Greetings! It has definitely been a jam-packed week (and weekend). Last weekend, I volunteered for Open House at Georgia Southern. Interesting enough, instead of helping to direct others, I directed myself to being helped by the professors that volunteered too. However, I will say that, because I had the closing time slot, there were fewer visitors, so that gave us free time to engage in small talk. Sometimes, it is funny how small talk leads to larger opportunities. It is really funny that I longed for more involvement and capacities to serve last semester. In this case, it was almost too much opportunity. Too much, too soon, if you will.

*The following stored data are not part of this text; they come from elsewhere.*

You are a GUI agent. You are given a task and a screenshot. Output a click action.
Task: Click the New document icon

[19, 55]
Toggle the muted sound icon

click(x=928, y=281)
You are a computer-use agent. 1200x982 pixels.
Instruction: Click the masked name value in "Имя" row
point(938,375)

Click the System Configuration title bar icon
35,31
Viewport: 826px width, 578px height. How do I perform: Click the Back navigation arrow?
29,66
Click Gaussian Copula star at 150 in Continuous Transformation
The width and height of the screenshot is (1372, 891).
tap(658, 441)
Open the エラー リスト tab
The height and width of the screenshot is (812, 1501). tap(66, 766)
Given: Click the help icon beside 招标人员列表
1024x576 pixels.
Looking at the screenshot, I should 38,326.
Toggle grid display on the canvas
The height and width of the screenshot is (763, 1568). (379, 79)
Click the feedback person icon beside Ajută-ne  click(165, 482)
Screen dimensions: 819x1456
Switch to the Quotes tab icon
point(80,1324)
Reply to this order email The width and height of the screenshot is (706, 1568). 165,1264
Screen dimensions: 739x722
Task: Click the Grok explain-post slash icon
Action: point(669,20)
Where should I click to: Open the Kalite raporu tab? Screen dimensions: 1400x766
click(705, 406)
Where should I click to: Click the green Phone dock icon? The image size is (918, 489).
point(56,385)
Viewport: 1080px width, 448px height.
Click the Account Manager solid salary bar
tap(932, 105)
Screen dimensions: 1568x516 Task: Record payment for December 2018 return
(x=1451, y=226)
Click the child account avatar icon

Model UN was one of the topics a professor, whom I had just met, mentioned. Representing a country, in a role play fashion, at the national level sounded exciting. If anything, the trip to New York City sounded magical. I looked beyond the aspect of giving speeches and educating myself on the elements of the country I (or the team...) would be assigned. I looked beyond the fact that Model UN assigns countries to participating teams in a wild card fashion. I looked beyond the fact the organization spanned beyond the realm of American Politics. I soared straight to cloud nine. Another professor offered to make me a teaching assistant, not responsible for grading or completing classwork, only to have access to the readings. The readings, she felt, would help my research project. And yet, another opportunity included an invitation to one of the national honor societies at Georgia Southern. Finally, I have had an internship in mind with the local US Representative since last semester.
What do you with that many opportunities? It seemed overwhelming. I felt utterly lost and confused at where to go, what to do, and how to choose the best and most beneficial decision for my career and educational goals (Goals...whatever those are these days! Ha!) I ended up scheduling an appointment with my honors professor immediately (Monday). Tuesday, literally thirty minutes before I was set to meet her, I came across the professor that mentioned Model UN, and he offered to introduce me to the Department Chair of Political Science and International Studies at Georgia Southern (!!!), who is also the Model UN director. Talk about spur of the moment, total coincidence, complete surprise, and unprepared for what to do and ask. That was me. To top it off, I was bare-eye-faced. AKA, no eye makeup! Yep, I looked like a washed-out zombie! Totally embarrassing, but I managed. In the meeting, I learned that Model UN was an investment. The rewards were great, but the costs would be taxing if I was not prepared and prompt with the coursework.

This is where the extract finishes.